-------- Extracted entries --------

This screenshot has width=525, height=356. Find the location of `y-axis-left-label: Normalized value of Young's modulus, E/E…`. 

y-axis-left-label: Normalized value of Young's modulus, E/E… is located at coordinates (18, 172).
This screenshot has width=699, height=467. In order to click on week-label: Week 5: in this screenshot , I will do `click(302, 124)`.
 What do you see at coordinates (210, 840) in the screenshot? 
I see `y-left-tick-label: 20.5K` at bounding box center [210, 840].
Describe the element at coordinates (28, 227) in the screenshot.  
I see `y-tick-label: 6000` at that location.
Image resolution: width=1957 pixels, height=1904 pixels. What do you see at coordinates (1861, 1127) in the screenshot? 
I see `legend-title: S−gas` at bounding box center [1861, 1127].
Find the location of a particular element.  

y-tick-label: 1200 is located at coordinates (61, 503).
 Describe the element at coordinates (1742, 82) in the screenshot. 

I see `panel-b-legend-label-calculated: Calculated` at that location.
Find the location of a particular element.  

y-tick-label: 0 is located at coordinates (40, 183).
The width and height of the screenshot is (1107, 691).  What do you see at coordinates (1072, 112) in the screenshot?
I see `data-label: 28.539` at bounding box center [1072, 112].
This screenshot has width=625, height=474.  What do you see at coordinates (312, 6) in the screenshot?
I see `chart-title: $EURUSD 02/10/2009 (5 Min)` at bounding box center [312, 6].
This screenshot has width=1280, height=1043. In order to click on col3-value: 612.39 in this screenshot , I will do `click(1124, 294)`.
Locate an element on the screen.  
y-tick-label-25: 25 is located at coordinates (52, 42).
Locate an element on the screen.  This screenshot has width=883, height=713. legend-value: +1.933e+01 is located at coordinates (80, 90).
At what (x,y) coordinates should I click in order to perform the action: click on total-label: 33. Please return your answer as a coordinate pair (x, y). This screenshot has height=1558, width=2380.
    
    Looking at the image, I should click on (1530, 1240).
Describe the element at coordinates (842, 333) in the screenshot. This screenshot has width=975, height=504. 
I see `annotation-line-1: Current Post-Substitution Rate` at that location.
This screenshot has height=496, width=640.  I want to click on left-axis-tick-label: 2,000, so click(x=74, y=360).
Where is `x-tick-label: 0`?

--------

**Problem**: How many lines of the records contain the string "will", counting only matches in the same case? Reply with the number alone.

**Response area**: 2